Somehow I’d stopped noticing the nauseating scent of your perfume. It had taken over slowly, though of course an odour can dull after a while. As the train pulled into Penn Station, the last stop, your efforts to be a good travel companion had borne fruit. We joked about our childhoods and national television. In an era when American TV series were a luxury, we both patiently awaited Little Hous
e on the Prairie on Sundays. We’d forgotten the storylines but back in the eighties when we were still five or six, every black-haired girl in Indonesia wanted brown braids like Laura Ingalls. We felt nostalgia for a country that we seemed to recognise so well, for a time when space felt solid and did not slip, mocking us as it moved. Despicable as the dictatorial regime may have been, perhaps one television channel wasn’t so bad, we concluded haphazardly.
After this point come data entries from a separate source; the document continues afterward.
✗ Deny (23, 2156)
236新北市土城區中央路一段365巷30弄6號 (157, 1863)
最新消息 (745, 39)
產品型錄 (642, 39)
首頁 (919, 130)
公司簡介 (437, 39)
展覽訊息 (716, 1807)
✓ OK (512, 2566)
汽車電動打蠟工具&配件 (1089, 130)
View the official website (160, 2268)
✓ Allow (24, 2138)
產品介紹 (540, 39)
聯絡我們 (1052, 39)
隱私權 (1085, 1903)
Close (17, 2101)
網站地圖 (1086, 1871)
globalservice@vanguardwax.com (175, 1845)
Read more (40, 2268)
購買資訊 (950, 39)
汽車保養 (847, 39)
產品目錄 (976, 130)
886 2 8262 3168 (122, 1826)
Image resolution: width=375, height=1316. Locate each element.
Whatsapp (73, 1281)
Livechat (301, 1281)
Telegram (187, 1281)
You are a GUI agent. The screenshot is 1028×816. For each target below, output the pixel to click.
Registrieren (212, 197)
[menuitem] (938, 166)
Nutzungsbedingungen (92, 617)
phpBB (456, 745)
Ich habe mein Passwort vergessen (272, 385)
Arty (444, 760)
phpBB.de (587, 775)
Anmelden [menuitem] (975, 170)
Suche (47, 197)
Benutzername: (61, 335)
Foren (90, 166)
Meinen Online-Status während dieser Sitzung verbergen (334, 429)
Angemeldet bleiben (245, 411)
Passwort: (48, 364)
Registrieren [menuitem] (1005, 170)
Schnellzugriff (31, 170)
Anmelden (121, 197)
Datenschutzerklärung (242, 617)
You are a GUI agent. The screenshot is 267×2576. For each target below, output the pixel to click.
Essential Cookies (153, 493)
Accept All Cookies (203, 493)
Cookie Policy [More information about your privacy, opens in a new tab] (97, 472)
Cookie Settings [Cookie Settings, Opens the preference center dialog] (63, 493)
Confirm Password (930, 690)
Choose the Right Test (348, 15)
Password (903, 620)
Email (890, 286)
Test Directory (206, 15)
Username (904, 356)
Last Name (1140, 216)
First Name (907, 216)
I know it’s a bit strange, but can we be friends?
You sounded sincere, and your farewell utterance made you less harsh.
‘Nice talking with you, Lila.’
You remembered my name, and I felt a genuine pang of guilt for having deliberately erased yours.
‘Sorry,’ I blushed. ‘What’s yours again?’
There was no trace of disappointment on your face; on the contrary, you seemed elated.
‘We’ll turn it into a game. Invite me to your apartment and make me a hot chocolate. Then I’ll tell you.’
A travelling companion who arouses curiosity, indeed. You evidently loved to play around, and I was tempted. Maybe you really were having an affair with my husband, but if not, the riddle of our relationship needed to be solved. Your game reminded me of a Grimm fairy tale that, strangely, you didn’t know. So I told you: once upon a time there lived a desperate girl who, unlike women of today who can travel, was cursed to live within a sealed castle. A dwarf, perhaps an incarnation of the devil, appeared mysteriously in her room, granting all her wishes. But fulfilment of those wishes turned out to bear an extraordinary cost. The dwarf demanded the woman’s baby unless she could guess his name. After puzzling and puzzling for three days and nights, the desperate girl eventually figured out her tormenter’s secret. The dwarf was in the midst of prancing around with glee, certain he had won, when the woman stated his name. Like a mantra, or a curse.
Perhaps your name is Rumpelstiltskin?
‘And the creature disappeared from her sight.’
You laughed and said your name wasn’t as complicated as that.